All those years telling employees that their restroom break, quick personal calls, momentary look at social media, or the time spent catching up with a coworker were “lost” money and productivity finally sank in. I’m betting it’s not how employers wanted it to be.
For example:
Time Is Money: The True Cost of Commuting
Commuting time continues to grow, in effect reducing wages by more than 10%.
Also, something that I had not considered until it showed up in this article:
People are over the 40-hour workweek: ‘We don’t want to waste our time’
“If your boss at your primary job asks you to work extra hours, you can calculate exactly how much that additional time is worth if you have a side hustle or freelance project with an hourly rate that would pay more,” Klotz says.
Time is money, indeed. Increasingly that means that the time spent commuting is being viewed as time employers demand that we aren’t getting paid for, that we could be getting paid for from freelance efforts if we didn’t have to commute.

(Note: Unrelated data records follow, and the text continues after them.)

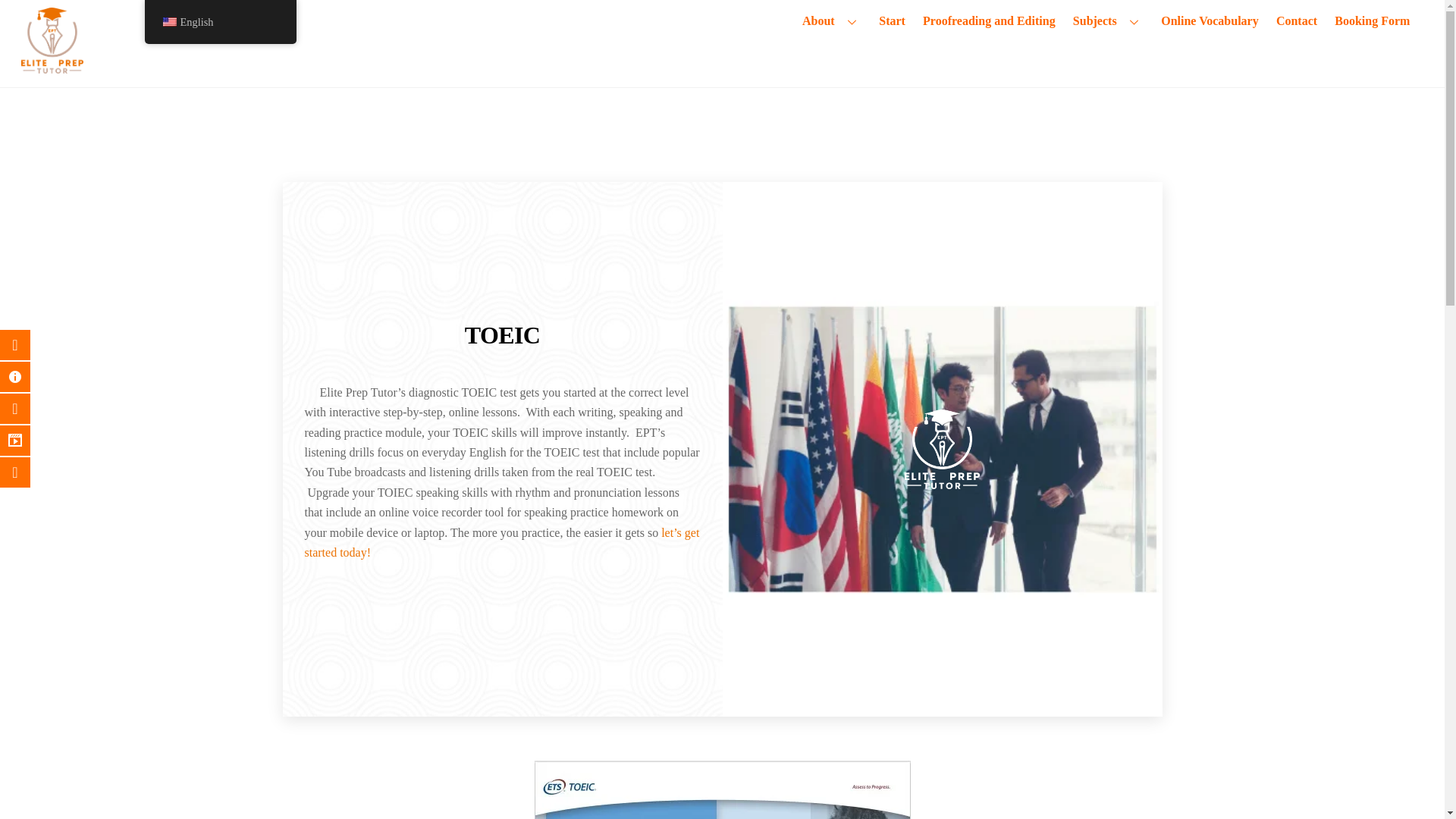
Booking Form (1371, 21)
TOEIC (941, 448)
About (830, 21)
Contact (1295, 21)
English (168, 21)
Elite Prep Tutor (51, 66)
Online Vocabulary (1210, 21)
Proofreading and Editing (988, 21)
TOEIC (722, 789)
Given the description of an element on the screen output the (x, y) to click on. 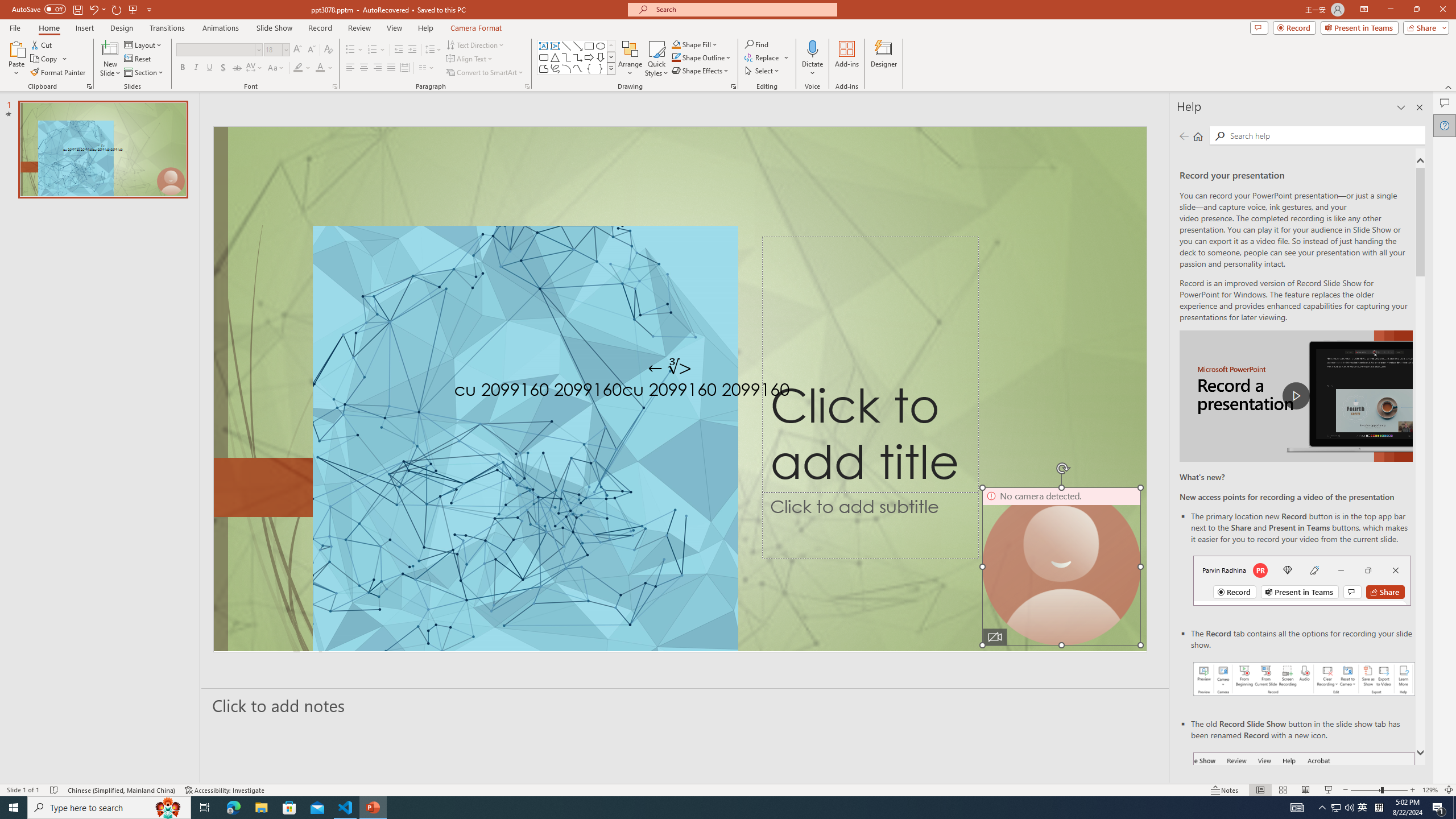
An abstract genetic concept (680, 388)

We could say the same for time spent traveling for work, working late, hitting the “not required – but kind of required” happy hour gatherings, etc. That’s all time that my salary doesn’t cover. Let’s not include extra gas costs, extended childcare, etc. That’s also something that becomes required for us.
It’s not just that time could be spent on a side hustle where we could make money. I don’t have a side hustle, for example. When I drove to an office every day, which was a round trip that took about an hour and fifteen minutes, five days a week, that was a time not spent with family and friends, not spent on hobbies, not spent reading, not spent in nature, just time my car—over six hours per week. (6:15 technically – only for commuting, I won’t even get into working late.)
Multiply that by, let’s argue, 48 weeks per year to account for holidays and PTO, and we’re talking about 300 hours yearly.
If we wasted 300 hours per year, plenty of employers would point out how much money that “cost” them. It’s only fair that workers do the same when the commute to the office is a waste of time too.